More so to the well-known palliative impacts of cannabinoids on some cancer-related conditions, a large body of fingers point at the suggestion that these atoms can reduce tumour development in animal models of cancer. They do so by changing key cell transmissioning pathways in cahoots with the mediation of cancer cell proliferation and survival. More so, cannabinoids induce angiogenesis and reduce metastasis in different tumour types in laboratory animals. In this study, the researchers flirt with the most recent understanding of cannabinoids as antitumour drugs, highlighting on recent findings about their molecular mechanisms of action, including blockade actions and chances for their application in combination therapy.
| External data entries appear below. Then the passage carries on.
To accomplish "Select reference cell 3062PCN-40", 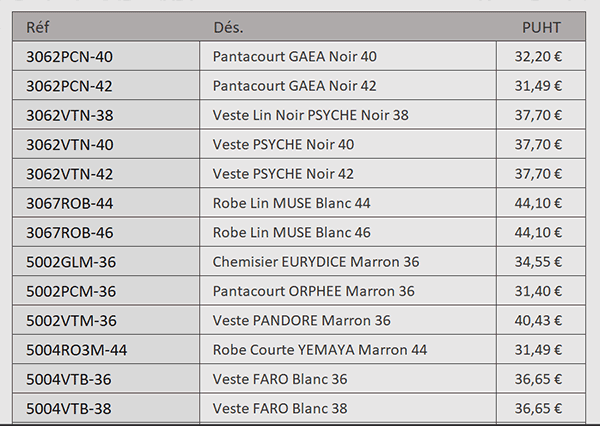I will [70, 57].
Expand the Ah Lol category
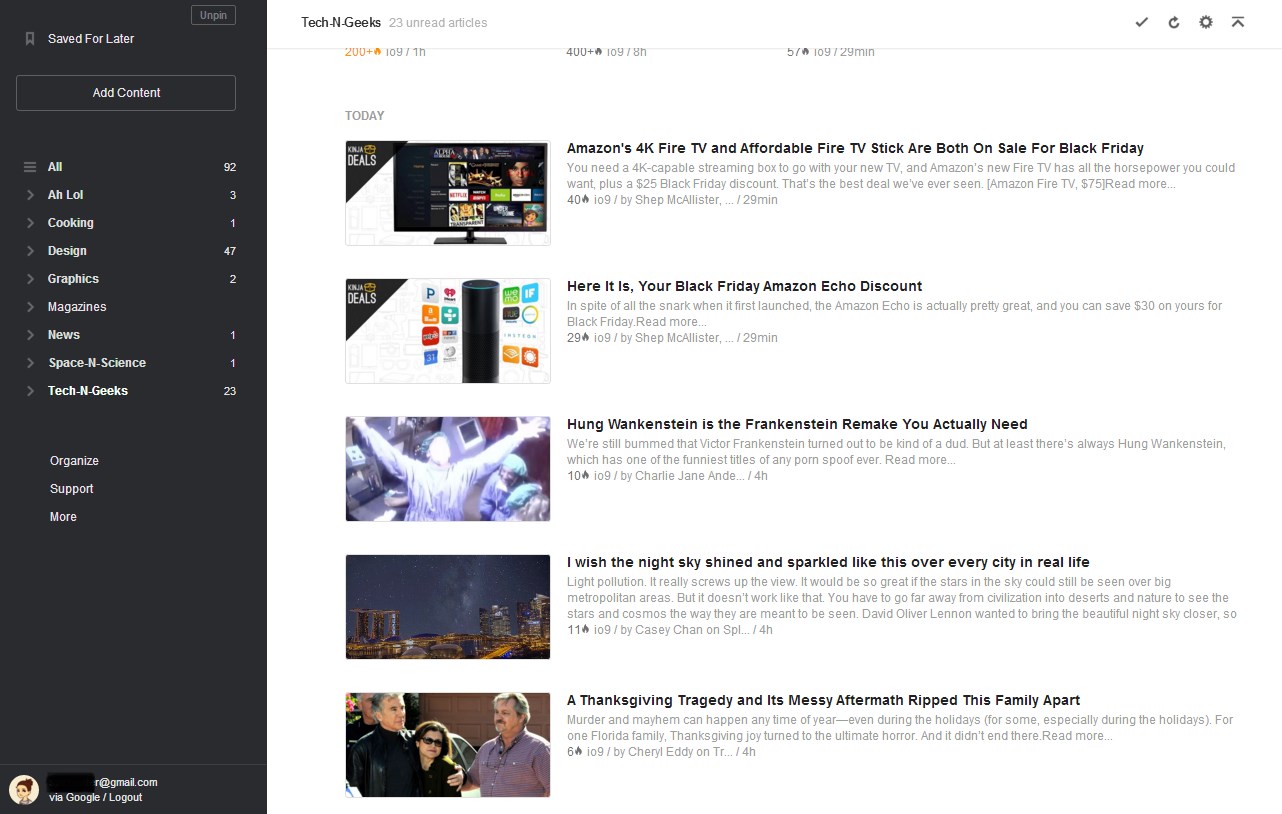The width and height of the screenshot is (1282, 814). (29, 195)
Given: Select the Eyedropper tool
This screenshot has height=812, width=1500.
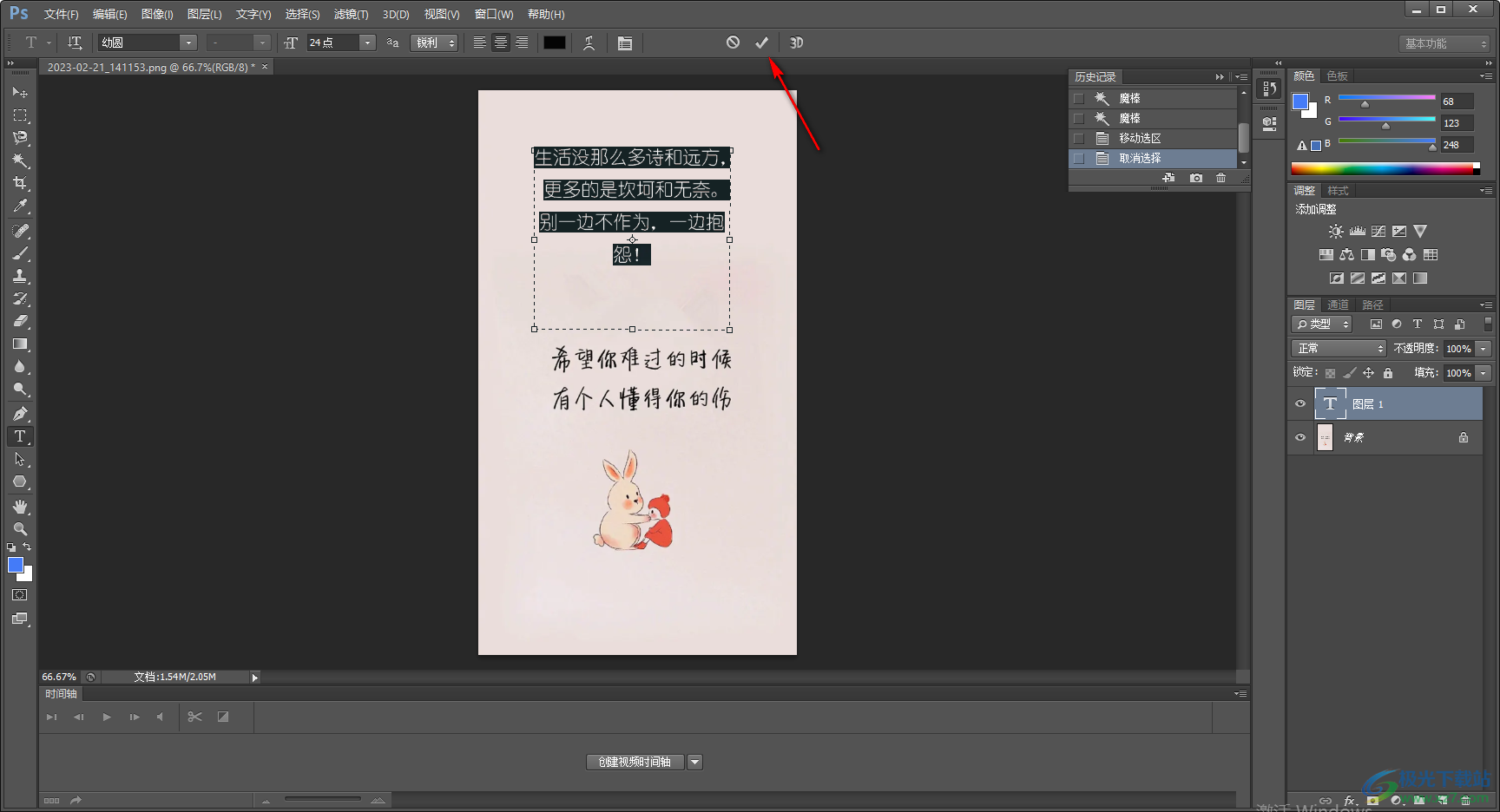Looking at the screenshot, I should click(x=20, y=206).
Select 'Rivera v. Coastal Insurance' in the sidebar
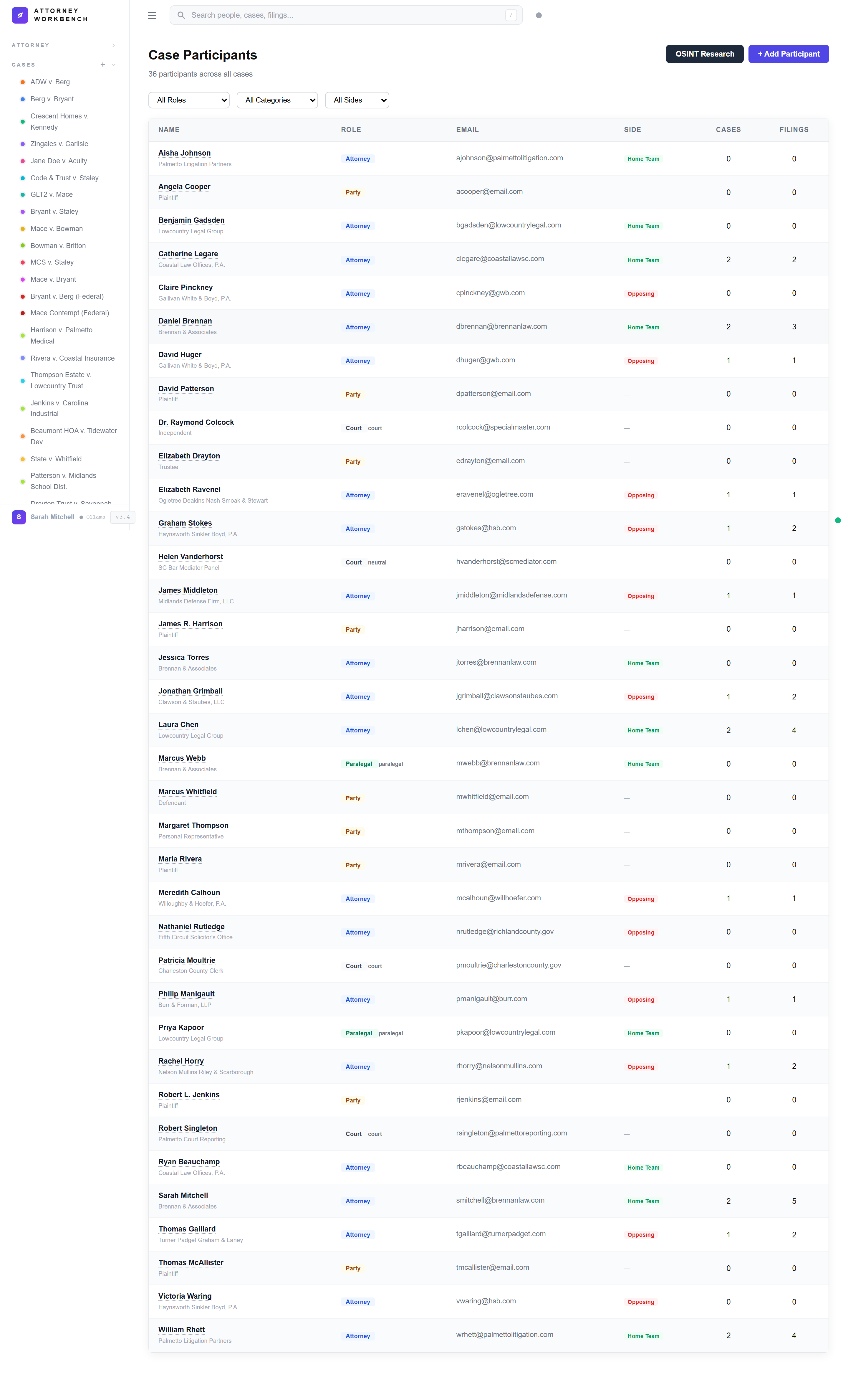This screenshot has height=1400, width=848. click(72, 358)
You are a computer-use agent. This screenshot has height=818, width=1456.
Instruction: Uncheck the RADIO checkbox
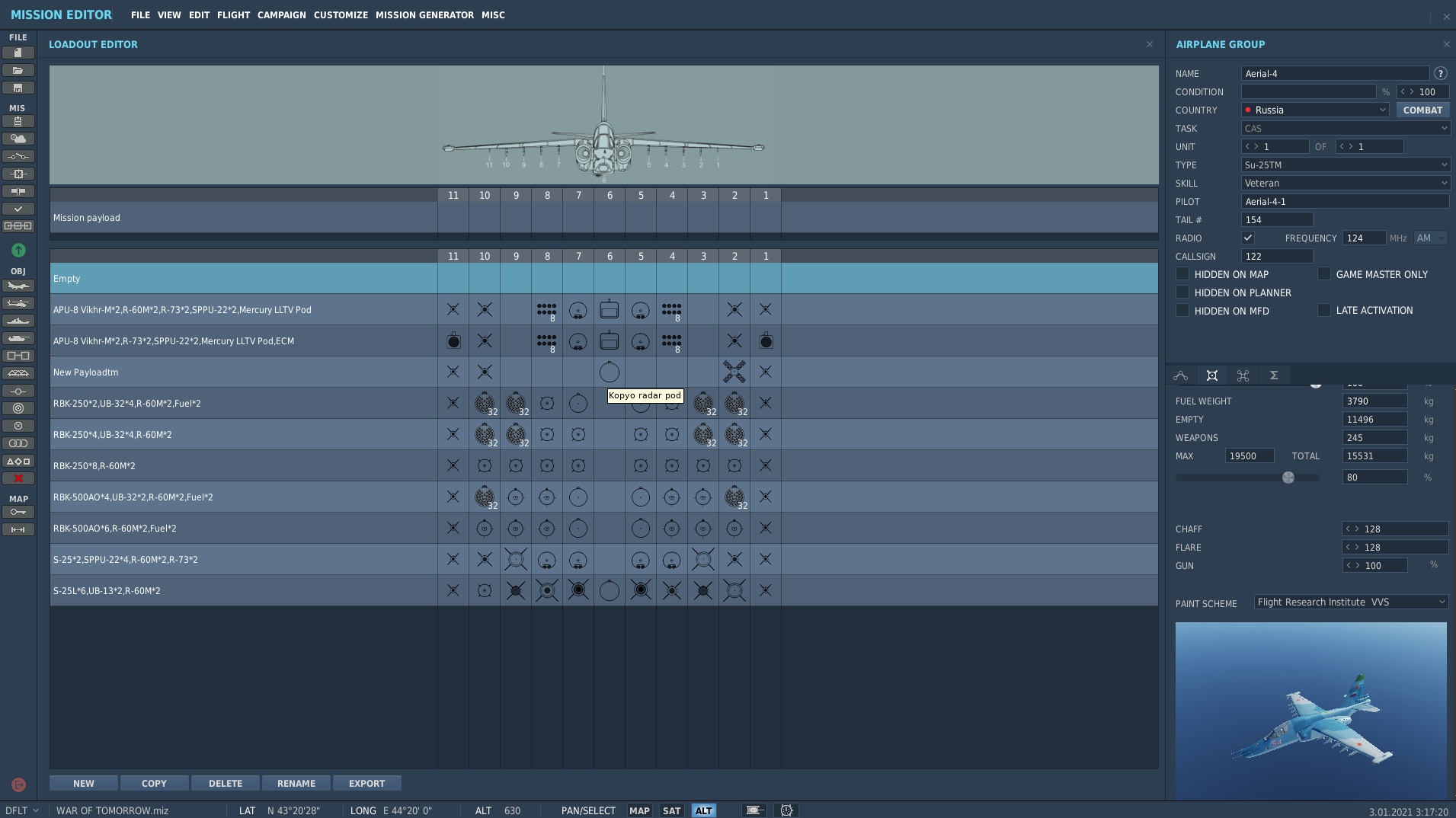click(x=1248, y=238)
Those findings have already lended a hand to the basis for the growth of larval clinical research that will analyze the security and plausibility clinical benefit of cannabinoids as anticancer drugs.
Therapeutic value of cannabinoids in cancer
With regard to patient stratification, the specific ones that are possibly responsive to cannabinoid dosing should be unequivocally deemed. To that extent, high-throughput methods should be put in place to discover cannabinoid therapy–related biomarkers in tumour biopsies or, more comfortably, in easily gained fluids baring circulating cancer cells or increased levels of resistance factors that may have been opened by cancer cells. Such biomarkers would conceivably be associated with cannabinoid pharmacodynamics—namely, communication and activity of cannabinoid receptors and their downstream cell-death-inhibiting effectors. The method would be analogous to the biochemical review of estrogen and ErbB2 receptors, which respectively foresee benefit from endocrine treatments and trastuzumab in breast cancer.